Exact copies of the lines from the one with "Viewport: 1671px width, 930px" through the last line of the entries, and no pictures, make up the answer.

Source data
--------
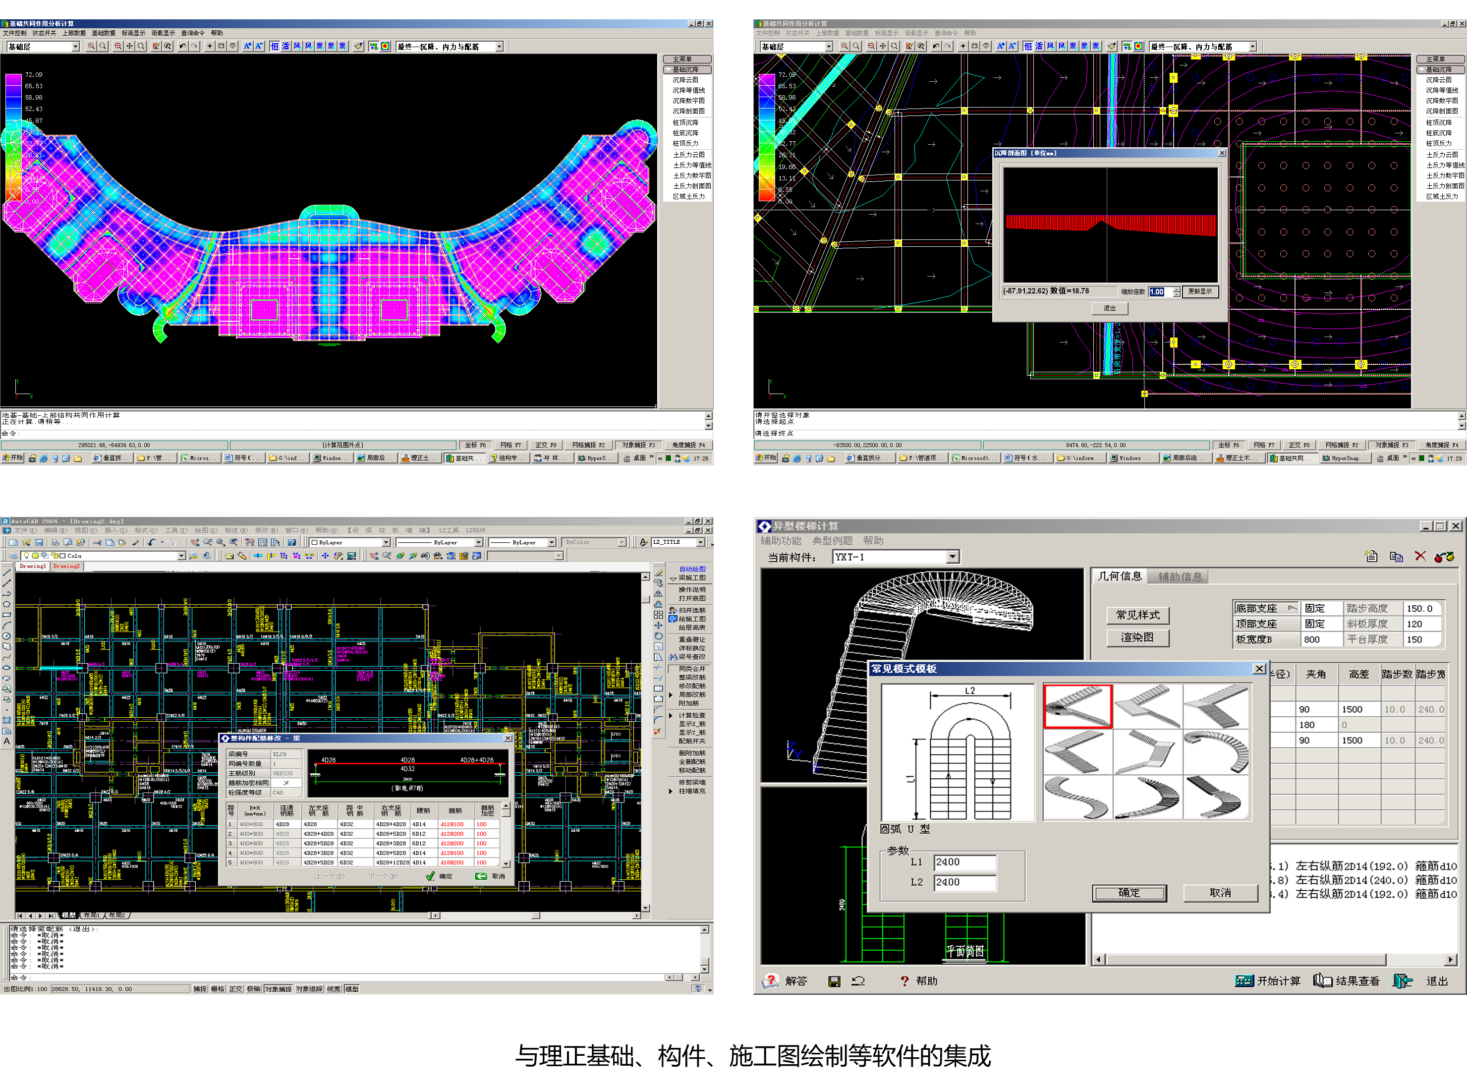Toggle the 箍筋加密相同 X checkbox

(286, 782)
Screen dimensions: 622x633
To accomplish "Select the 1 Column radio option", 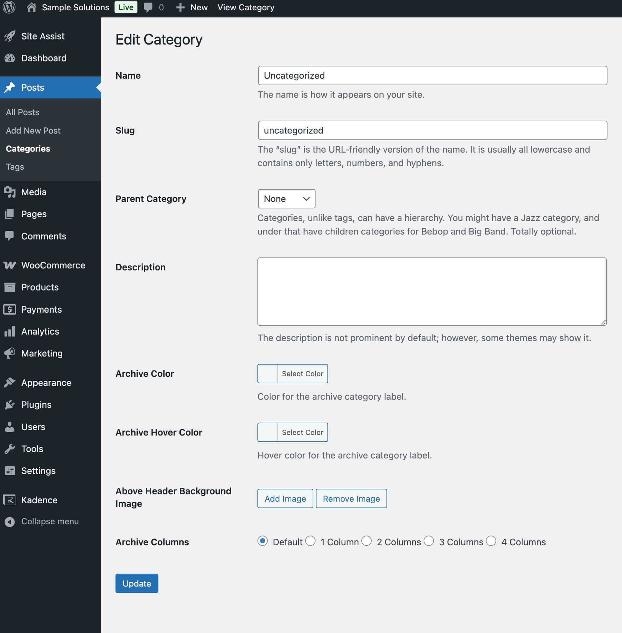I will (x=310, y=541).
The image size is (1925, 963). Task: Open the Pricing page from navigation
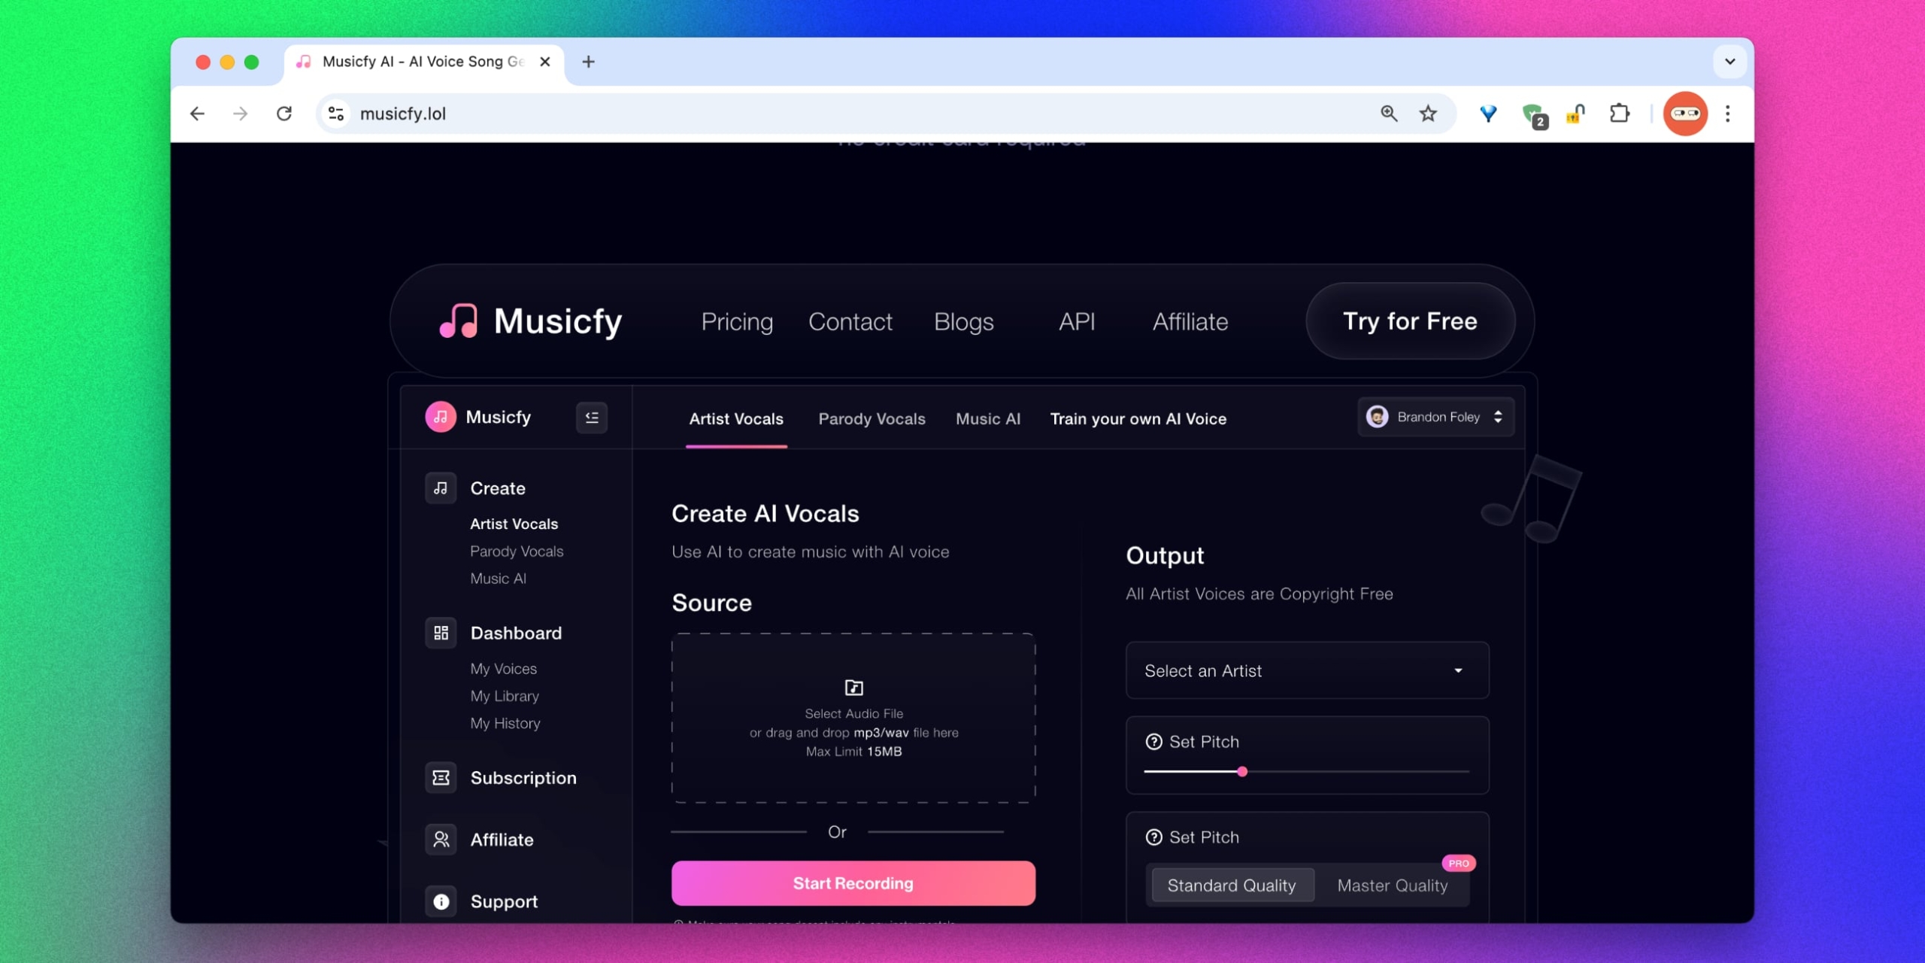[x=737, y=322]
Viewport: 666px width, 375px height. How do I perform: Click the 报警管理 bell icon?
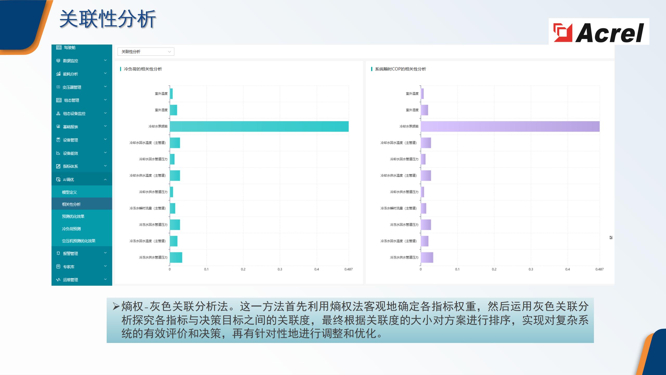click(58, 253)
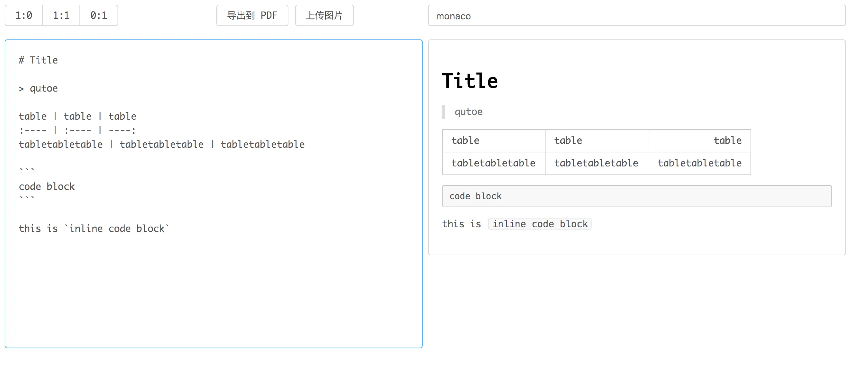Image resolution: width=852 pixels, height=379 pixels.
Task: Switch to the 1:1 split layout
Action: tap(61, 15)
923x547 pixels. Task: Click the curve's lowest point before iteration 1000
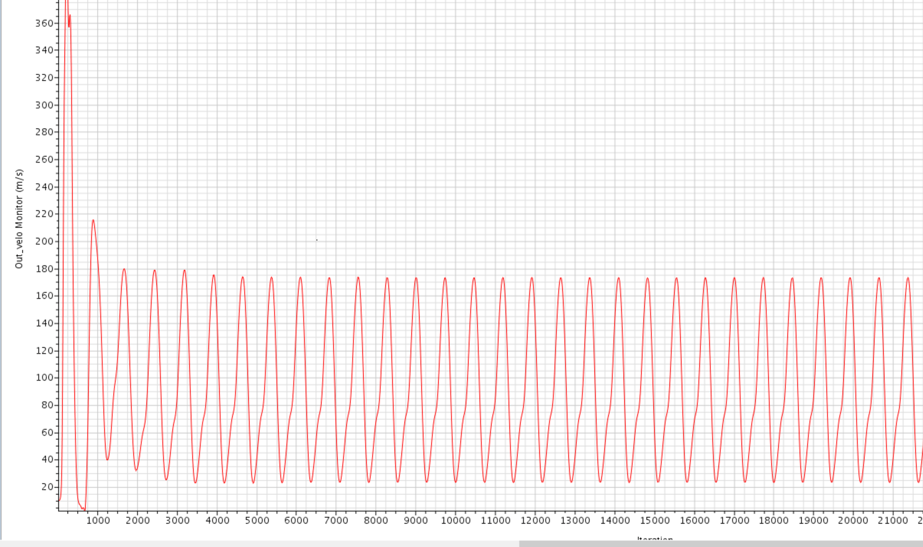[x=84, y=510]
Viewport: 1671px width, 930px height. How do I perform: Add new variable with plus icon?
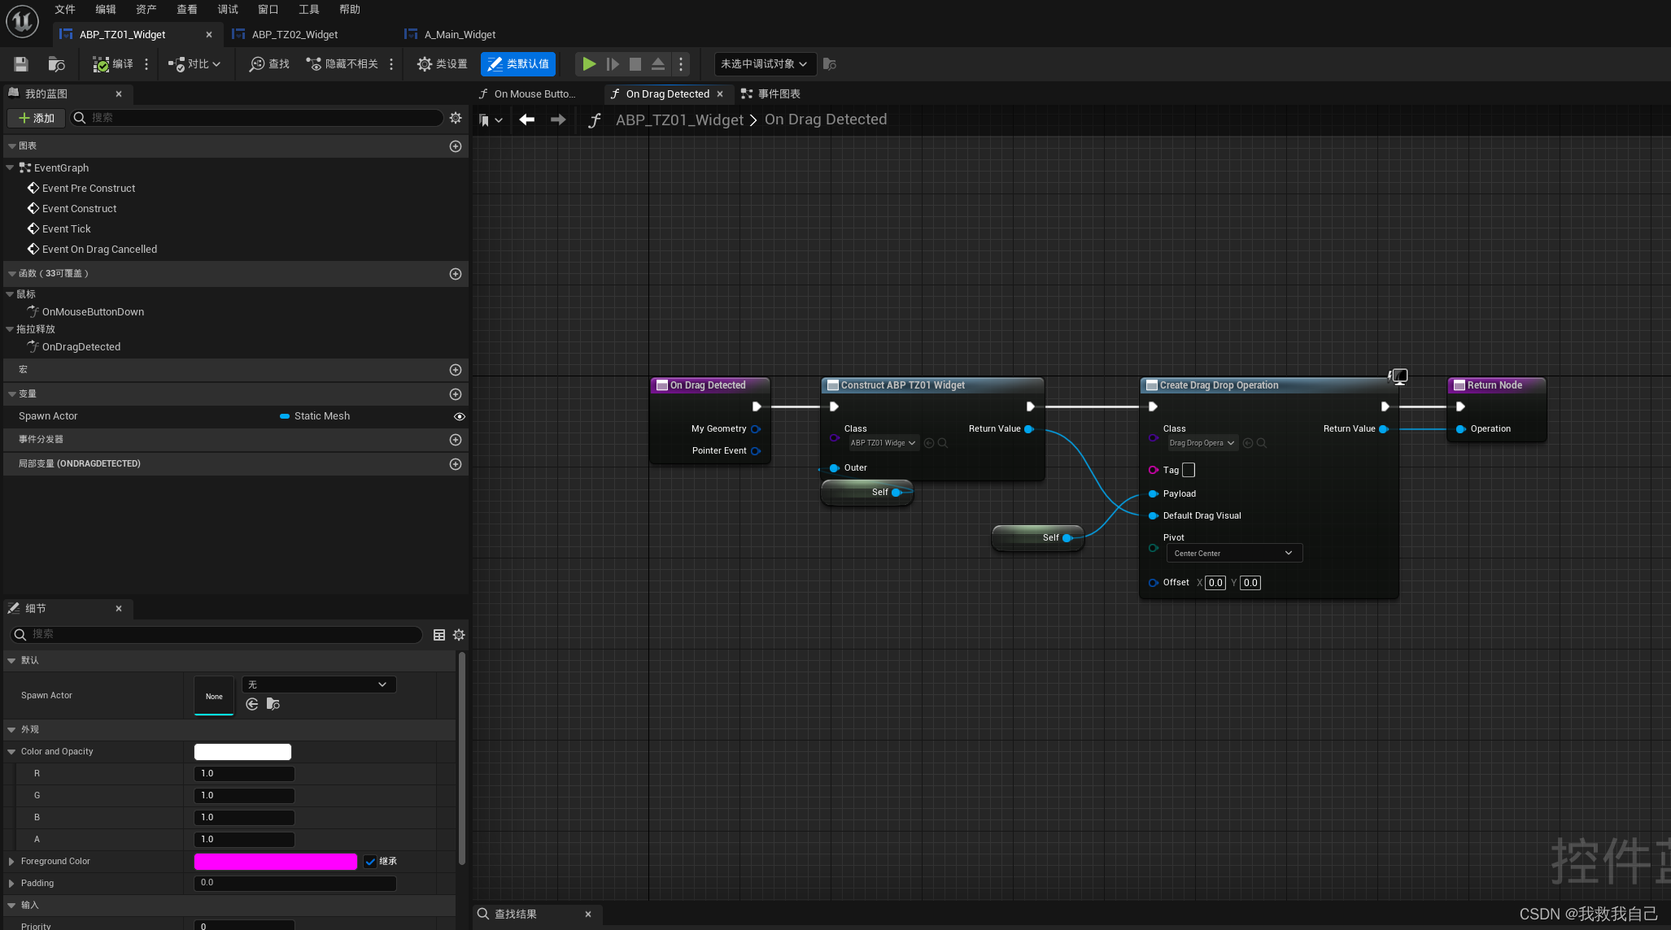[456, 394]
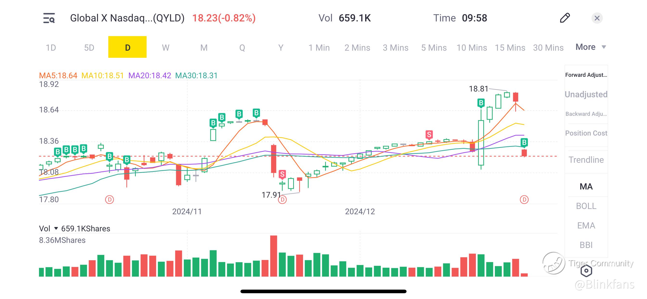Open the Vol indicator dropdown arrow
This screenshot has width=647, height=299.
point(56,228)
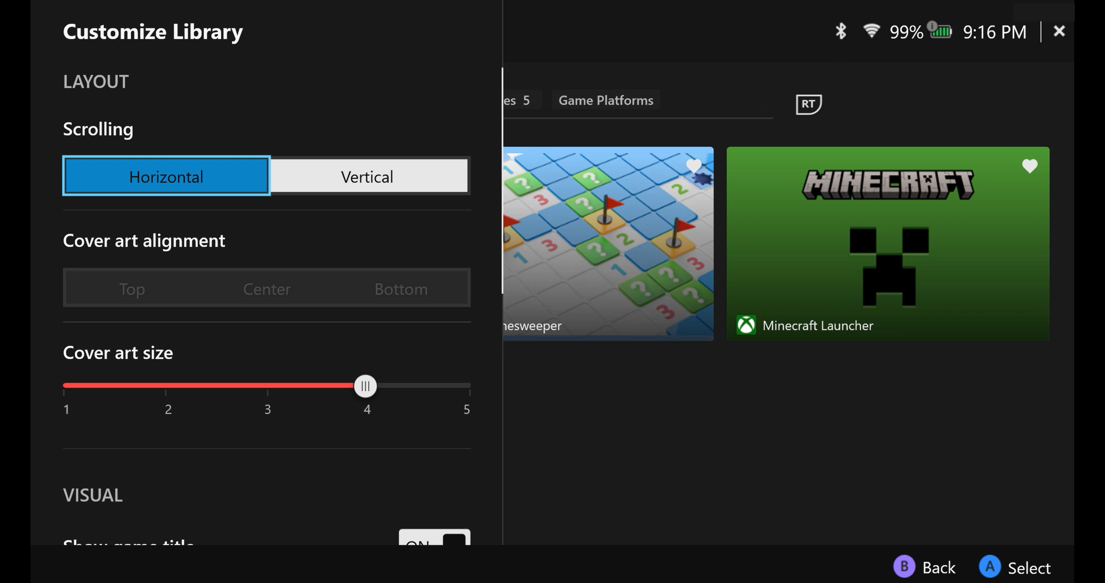Click the RT trigger icon
The height and width of the screenshot is (583, 1105).
[809, 104]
--------
TASK ANSWER ->
Viewport: 1671px width, 930px height. How do I perform: Add new variable with plus icon?
[456, 394]
Open the Vol indicator dropdown arrow
This screenshot has width=647, height=299.
point(56,228)
Click the RT trigger icon
The height and width of the screenshot is (583, 1105).
[809, 104]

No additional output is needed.